Sunday, July 19, 2009

Tagging - You're It!

My personal conclusion about tagging is still undecided. I know for sure that it could never replace subject headings and the control and precision that comes with them. It has the potential of complementing subject headings because of its reliance on natural language - seems to me that if you somehow marry the two, you get the thesaurus you need to navigate what can be the confusing world of subject headings.

I think this passage from the Wikipedia article lays out pretty well the pitfalls of tagging -

"In a typical tagging system, there is no explicit information about the meaning or semantics of each tag, and a user can apply new tags to an item as easily as applying older tags. Hierarchical classification systems can be slow to change, and are rooted in the culture and era that created them.[10] The flexibility of tagging allows users to classify their collections of items in the ways that they find useful, but the personalized variety of terms can present challenges when searching and browsing.

When users can freely choose tags (creating a folksonomy, as opposed to selecting terms from a controlled vocabulary), the resulting metadata can include homonyms (the same tags used with different meanings) and synonyms (multiple tags for the same concept), which may lead to inappropriate connections between items and inefficient searches for information about a subject." (http://en.wikipedia.org/wiki/Tag_(metadata)

Thus, you get increased retrieval, possibly increased relevance, but you clearly sacrifice precision in the process, especially if the process is open to everyone and anyone.

An example of this would be to go onto Flickr and search for "depression glass" under the Tags Only feature (with the quotations). You get 1359 results, and one particular photographer has used that tag for just about every one of her photos, so I saw a silver plate ladle, a cross stitch table runner, and a framed print of a child praying. Other users had employed that tag for tatting lace, a picture of a 1969 Macy's flea market, and a black glass gravestone, of all things. Without the quotations, you get 339 results, some related to depression as a mental health condition, clearly not what a searcher probably wants. It was interesting to me that I got a lower retrieval rate without the quotations; the quotation search found some accounts which had used a tag combining the words into depressionglass or a tag of depression glass as a phrase, and the quotations had the system search for intact phrases. The 338 result search clearly was doing a Boolean search, requiring depression and glass to be two separate tags within a record. As expected, depression alone gave way to 20,000+ results, and glass alone yielded 810,000+ results.

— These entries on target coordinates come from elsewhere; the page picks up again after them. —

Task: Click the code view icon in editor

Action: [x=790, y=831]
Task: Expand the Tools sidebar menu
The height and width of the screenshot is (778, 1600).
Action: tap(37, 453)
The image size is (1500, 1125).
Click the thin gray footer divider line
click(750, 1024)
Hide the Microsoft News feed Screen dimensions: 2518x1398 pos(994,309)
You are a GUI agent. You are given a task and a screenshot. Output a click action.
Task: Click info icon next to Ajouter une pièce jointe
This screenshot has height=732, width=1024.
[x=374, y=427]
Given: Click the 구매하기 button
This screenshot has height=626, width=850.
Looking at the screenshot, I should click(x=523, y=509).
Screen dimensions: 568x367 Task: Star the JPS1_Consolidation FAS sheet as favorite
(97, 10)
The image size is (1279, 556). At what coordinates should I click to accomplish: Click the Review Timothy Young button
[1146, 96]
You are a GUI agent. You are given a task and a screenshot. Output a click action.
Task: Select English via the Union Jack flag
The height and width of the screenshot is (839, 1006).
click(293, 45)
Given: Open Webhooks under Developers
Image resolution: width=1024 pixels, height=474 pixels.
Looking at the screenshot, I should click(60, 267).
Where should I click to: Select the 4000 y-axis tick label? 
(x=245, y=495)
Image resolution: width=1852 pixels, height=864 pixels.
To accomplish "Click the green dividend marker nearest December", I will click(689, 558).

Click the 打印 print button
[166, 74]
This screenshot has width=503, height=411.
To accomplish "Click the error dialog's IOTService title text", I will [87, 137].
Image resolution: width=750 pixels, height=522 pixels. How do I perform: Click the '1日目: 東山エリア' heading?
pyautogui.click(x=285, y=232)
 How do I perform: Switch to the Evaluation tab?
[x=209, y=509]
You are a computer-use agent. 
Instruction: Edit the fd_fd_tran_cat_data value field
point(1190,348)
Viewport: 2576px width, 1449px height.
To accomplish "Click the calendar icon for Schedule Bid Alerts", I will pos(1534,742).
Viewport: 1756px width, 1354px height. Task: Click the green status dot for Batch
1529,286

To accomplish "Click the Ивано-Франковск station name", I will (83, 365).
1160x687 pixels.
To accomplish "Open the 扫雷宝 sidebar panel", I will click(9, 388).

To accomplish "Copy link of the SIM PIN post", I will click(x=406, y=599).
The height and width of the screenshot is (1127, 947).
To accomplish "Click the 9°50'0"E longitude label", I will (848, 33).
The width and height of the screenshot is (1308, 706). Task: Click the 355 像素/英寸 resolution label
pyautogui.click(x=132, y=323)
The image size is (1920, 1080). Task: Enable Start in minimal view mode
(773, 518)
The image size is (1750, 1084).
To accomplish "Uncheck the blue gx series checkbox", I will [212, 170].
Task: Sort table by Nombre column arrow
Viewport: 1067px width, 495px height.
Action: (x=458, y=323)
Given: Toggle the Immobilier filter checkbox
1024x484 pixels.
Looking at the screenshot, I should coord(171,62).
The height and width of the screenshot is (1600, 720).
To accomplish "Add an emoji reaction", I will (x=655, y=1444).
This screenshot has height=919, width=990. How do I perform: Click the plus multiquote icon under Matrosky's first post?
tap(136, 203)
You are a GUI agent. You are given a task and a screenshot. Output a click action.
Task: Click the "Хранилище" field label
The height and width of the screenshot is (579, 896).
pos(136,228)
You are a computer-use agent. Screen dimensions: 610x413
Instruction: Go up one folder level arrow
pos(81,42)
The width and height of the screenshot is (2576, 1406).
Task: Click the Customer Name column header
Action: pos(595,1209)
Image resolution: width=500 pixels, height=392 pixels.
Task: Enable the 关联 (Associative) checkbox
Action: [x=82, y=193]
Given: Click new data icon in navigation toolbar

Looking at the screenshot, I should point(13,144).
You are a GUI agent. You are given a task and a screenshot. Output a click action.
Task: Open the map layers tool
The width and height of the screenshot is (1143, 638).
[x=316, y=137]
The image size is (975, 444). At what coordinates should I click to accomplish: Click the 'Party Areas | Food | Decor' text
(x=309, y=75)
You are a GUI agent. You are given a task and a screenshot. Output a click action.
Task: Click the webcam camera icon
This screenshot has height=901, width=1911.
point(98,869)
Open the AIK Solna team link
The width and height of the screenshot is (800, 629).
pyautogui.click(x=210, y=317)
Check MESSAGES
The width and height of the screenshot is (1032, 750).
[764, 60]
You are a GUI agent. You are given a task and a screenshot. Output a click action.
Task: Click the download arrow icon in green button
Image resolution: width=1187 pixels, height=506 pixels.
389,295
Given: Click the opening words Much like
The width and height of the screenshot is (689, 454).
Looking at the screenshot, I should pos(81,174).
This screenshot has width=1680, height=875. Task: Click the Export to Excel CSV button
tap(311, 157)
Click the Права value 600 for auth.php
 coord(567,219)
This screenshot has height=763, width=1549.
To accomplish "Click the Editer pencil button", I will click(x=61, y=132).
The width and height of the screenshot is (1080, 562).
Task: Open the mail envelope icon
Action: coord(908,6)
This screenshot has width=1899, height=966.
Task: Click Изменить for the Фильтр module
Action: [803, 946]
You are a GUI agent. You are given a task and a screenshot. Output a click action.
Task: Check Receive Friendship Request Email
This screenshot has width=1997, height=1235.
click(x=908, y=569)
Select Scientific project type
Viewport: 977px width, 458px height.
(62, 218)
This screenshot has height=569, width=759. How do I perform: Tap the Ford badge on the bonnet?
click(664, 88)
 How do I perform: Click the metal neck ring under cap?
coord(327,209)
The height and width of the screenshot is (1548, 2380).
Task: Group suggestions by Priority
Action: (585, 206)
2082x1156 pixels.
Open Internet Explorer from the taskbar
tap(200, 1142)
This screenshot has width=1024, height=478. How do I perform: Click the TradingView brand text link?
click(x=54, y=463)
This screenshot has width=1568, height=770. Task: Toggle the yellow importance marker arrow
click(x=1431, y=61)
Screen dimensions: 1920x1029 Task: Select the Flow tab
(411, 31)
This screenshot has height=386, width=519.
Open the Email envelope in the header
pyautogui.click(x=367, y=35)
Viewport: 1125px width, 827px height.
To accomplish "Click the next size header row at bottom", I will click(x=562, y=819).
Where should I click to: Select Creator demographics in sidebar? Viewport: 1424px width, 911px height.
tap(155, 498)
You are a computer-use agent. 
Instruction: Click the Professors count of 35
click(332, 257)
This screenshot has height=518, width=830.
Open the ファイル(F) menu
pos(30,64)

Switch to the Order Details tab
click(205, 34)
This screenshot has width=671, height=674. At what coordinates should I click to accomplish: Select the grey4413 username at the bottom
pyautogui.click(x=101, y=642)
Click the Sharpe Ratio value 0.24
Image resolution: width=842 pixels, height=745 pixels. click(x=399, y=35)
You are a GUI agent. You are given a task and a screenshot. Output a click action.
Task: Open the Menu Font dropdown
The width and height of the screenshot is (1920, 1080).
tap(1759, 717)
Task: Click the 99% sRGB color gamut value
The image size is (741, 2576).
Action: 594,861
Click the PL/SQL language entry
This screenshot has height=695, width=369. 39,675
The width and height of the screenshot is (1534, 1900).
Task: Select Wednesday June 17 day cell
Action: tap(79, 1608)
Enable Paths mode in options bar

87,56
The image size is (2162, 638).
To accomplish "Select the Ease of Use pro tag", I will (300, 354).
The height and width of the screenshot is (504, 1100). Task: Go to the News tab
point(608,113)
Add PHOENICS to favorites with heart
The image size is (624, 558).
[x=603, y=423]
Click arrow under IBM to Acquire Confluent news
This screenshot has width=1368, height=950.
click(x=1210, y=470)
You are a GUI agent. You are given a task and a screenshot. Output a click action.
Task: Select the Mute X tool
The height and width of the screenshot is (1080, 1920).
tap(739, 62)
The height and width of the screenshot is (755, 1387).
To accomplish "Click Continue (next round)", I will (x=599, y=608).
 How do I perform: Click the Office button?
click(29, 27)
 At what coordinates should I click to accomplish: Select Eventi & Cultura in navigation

This is not unlike problems we have in cataloging, where the individual cataloger decides on subject headings that may or may not match the user's notion of what a particular title is about, or where one cataloger's poorly done record is replicated a million times through copy cataloging and now hundreds of library catalogs are affected (I have just experienced the frustration with this problem while trying to create a bibliography of books on disasters and survival). So, no system is perfect.

When you have a lot of cooks in the kitchen you can arrive at a wonderful meal, or a mish-mosh. It just depends. I think tagging is definitely here to stay, and I hope that tagging will evolve into something that will allow a user to impose, intuitively, more precision at the point of search, so that each search does not yield more results than can be waded through in a reasonable amount of time.